Mike is a likable kid, around thirty years old, pretty easy going, doesn't seem to get flustered by much, really.  At first blush anyway.  I think because he presents himself well and because he knows the technical aspects of the job, we haven't gone crazy with the minutiae of the job.  Mike was off the other day and I was talking to our Lieutenant, Bob, about him.   Bob mentioned that he'd gone over the six month probate review with Mike during a previous shift.  I asked how he'd done and Bob said that Mike knew things like the hose loads, nozzle pressures, EMS SOP's and the like.  But that on the test overall Mike had crashed and burned.  I asked why, what had he done so poorly on and Bob pulled up a copy of the test to show me some of the questions.

In addition to containing questions of a technical nature, it also contained many, many questions specific to our fine Village and our equally fine FD.  Like addresses and phone numbers to the firehouses.  Addresses to the schools in town.  The name of our EMS System and the like.  Nothing too dramatic in there, but it's on the review and he's going to have to know it at some point.  So the next shift, which was last Friday for those scoring at home (or even if you're by yourself) (s/o to Patrick and Olbermann) I barn bossed the other two guys first thing in the morning and requested Mike go on the engine with me so I could go over stuff with him.

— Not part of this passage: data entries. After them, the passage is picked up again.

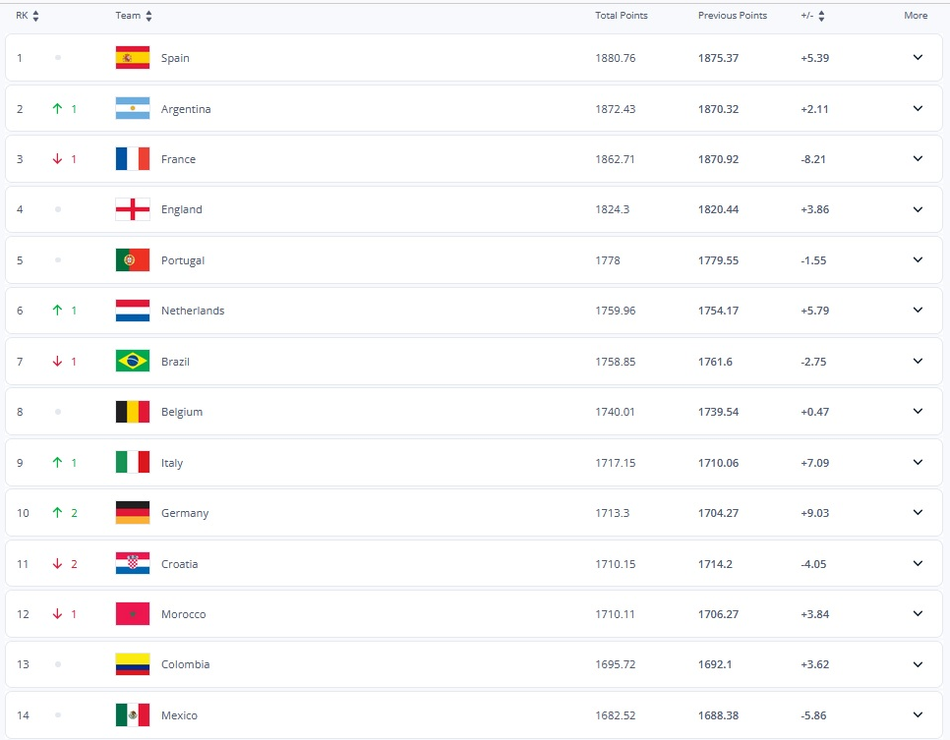Expand the Colombia row chevron

click(918, 664)
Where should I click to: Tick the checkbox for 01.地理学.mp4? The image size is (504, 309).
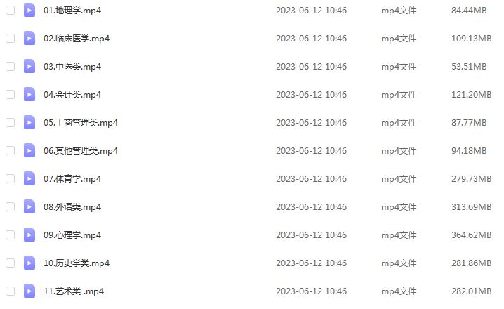pos(11,11)
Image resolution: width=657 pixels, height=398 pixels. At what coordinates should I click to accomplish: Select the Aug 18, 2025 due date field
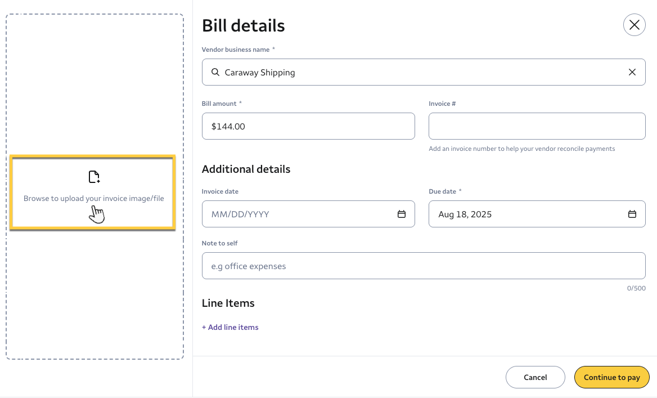(x=526, y=214)
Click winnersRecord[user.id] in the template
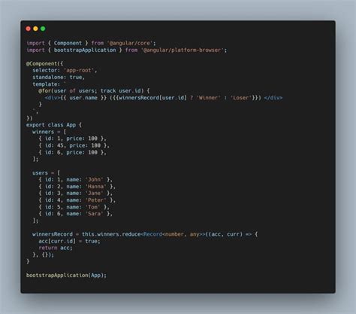Viewport: 356px width, 314px height. 153,98
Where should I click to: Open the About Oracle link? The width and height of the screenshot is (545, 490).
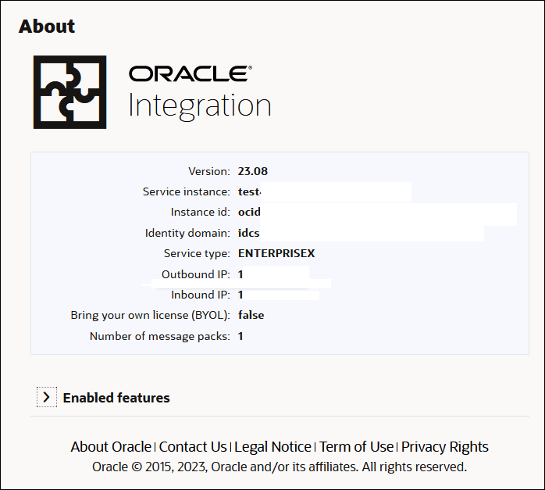pos(111,447)
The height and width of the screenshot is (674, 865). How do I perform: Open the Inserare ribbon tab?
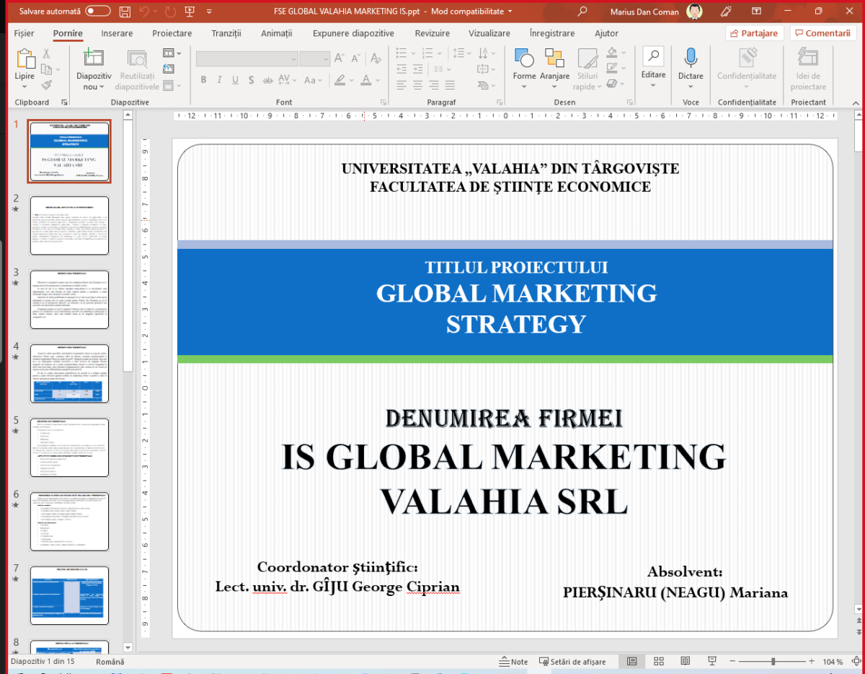click(x=117, y=33)
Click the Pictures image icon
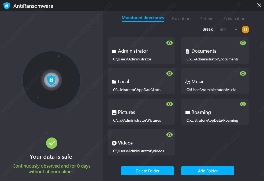This screenshot has width=264, height=181. [114, 113]
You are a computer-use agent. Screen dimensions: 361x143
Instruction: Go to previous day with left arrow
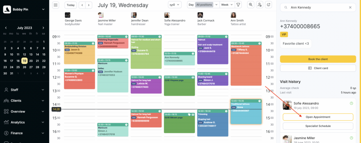coord(82,5)
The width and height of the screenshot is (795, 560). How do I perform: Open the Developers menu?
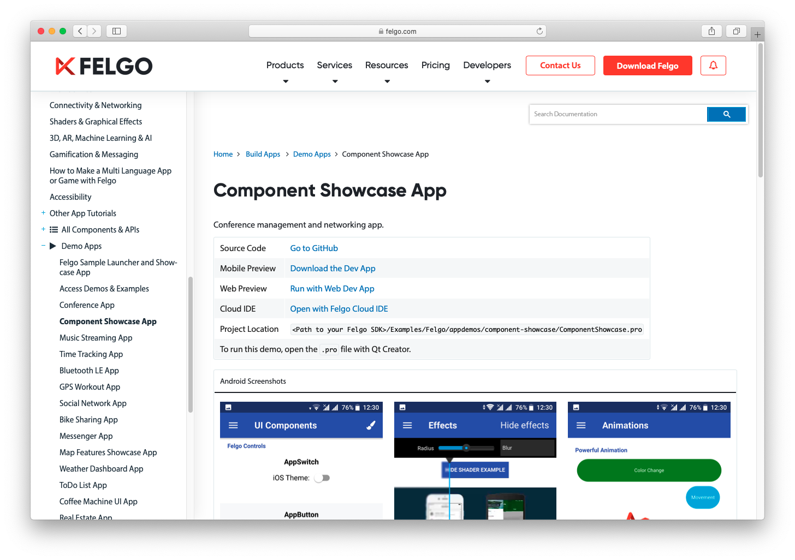tap(487, 65)
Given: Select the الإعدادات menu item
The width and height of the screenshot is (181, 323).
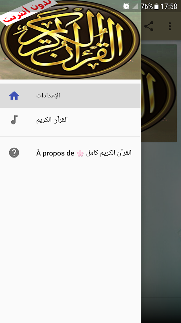Looking at the screenshot, I should coord(70,96).
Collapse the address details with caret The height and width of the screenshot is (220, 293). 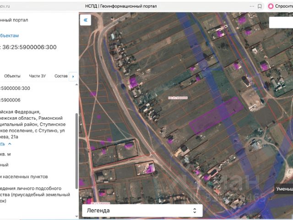(10, 144)
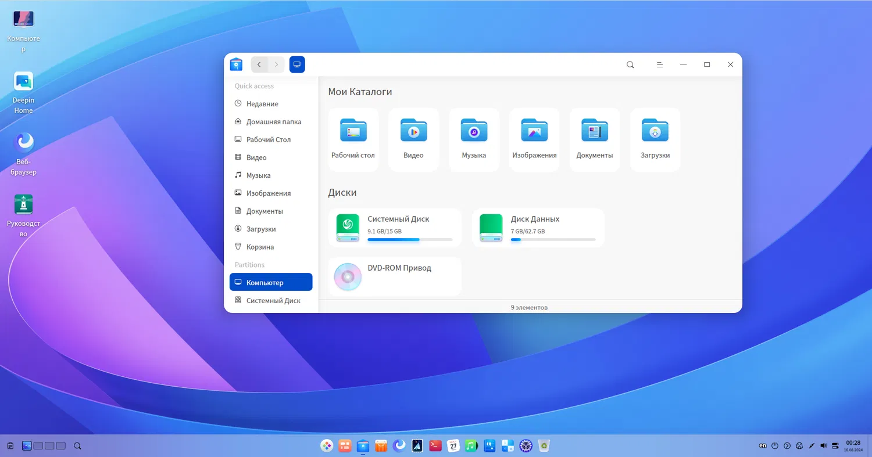
Task: Open the Изображения folder in Мои Каталоги
Action: click(534, 139)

Now, one of our regular Friday duties is the weekly engine check.   We go through each compartment making sure everything is in it's proper place, is clean and functioning as it should.  That also helps teach you where everything is in the vehicle so, if you need something at a call, you don't go wandering around the vehicle opening and shutting every. single. compartment. until you find what you're looking for.  Bad image to present to the public, that one.  And, as we walked around doing the check, I would randomly ask Mike the phone number to a specific firehouse.  This was a struggle.  More so than it should have been and, while I didn't see beads of sweat breaking on his forehead, he was clearly uncomfortable trying to come up with the answers.  I reminded him the Area Code and the prefix are the same for all.  I also pointed out the first two digits of the last four are the same for each station.  So really, he only needed to learn the last two digits in the phone number for each house.

This turned out to be more challenging than I thought.  For example, Station #3 became 8111 instead of 81 and Station #1 became 7111 instead of 71.  By the end of the day I think he got a little more clear on the concept though.  Progress!

We also worked on the name of the Mayor and the Village Manager, both questions from the review.  I shit you not, they're both review questions.  I'll make no further editorial comment on that particular topic...

He struggled the first time or three with the Mayor's last name, mispronouncing it a few times before nailing it (I think) down.  But for some reason when asked the Mayor's first name, Mike kept answering

"Kevin"

Pro tip- that's NOT the Mayor's first name.  Not even close.

We moved on to the Village Manager.  Similarly, Mike struggled with it early, but after a few tries over the course of the day, was able to correctly identify the VM's last name.  He also confidently declared the VM's first name to be...

Any guesses from the crowd???

That's right!

"Kevin"

Pro tip- that's NOT the Village Manager's first name.  Not even close.  Again.

So, as we sat at the dinner table, all five of us, and I asked Mike to name the Mayor, he flawlessly pronounced the last name of Hizzoner and, again, attached Kevin to it.

smdh.

New guys.

Whatta ya gonna do?

So, heretofore, by the power vested in me by no-one in particular, I hereby do resolve and declare "Mike" shall know be known as "Kevin" forever and ever Amen.